Segment Start: DATA SHOWN
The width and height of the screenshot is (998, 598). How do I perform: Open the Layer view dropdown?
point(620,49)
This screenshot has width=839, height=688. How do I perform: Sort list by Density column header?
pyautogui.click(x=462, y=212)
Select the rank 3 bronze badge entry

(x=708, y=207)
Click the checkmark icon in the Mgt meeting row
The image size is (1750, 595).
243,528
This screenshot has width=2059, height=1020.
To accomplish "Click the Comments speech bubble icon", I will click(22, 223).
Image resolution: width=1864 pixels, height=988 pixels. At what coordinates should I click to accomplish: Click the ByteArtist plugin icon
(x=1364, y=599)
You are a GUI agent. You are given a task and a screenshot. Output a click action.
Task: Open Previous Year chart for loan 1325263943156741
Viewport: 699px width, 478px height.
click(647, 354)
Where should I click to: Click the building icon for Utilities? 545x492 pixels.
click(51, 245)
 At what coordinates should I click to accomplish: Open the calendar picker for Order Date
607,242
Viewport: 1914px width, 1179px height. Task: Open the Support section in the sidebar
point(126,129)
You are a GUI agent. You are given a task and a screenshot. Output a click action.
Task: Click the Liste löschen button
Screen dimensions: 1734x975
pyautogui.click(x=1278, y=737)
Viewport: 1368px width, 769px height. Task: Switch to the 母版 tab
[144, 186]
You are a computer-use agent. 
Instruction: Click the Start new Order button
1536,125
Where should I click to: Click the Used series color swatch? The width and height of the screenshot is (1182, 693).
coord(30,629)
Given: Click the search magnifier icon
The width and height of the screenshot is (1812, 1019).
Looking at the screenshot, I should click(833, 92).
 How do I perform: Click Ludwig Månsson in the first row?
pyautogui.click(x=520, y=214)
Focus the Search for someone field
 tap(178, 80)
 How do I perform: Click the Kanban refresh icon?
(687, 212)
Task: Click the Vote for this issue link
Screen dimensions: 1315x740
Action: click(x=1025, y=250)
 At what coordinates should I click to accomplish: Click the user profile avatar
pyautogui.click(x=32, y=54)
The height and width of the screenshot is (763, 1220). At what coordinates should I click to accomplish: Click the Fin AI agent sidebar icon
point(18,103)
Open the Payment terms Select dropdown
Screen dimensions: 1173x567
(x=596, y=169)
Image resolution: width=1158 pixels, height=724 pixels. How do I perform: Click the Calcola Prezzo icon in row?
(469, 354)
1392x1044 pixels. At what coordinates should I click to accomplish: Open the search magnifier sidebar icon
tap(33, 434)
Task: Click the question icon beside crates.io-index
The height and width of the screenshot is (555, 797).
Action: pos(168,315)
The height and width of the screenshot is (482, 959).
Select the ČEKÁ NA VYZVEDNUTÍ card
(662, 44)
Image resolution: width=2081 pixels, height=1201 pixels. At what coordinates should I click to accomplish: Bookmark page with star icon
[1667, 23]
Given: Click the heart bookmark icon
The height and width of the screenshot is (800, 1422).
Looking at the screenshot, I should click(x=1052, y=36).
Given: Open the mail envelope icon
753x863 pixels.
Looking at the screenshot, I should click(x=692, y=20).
Segment End: DATA SHOWN
Restate word for word the entries above, starting at the line with "Image resolution: width=1158" and ending at the line with "Task: Click the question", inclusive, and no others.

## THE ANSWER
Image resolution: width=1158 pixels, height=724 pixels. How do I perform: Click the Calcola Prezzo icon in row?
(469, 354)
1392x1044 pixels. At what coordinates should I click to accomplish: Open the search magnifier sidebar icon
tap(33, 434)
Task: Click the question icon beside crates.io-index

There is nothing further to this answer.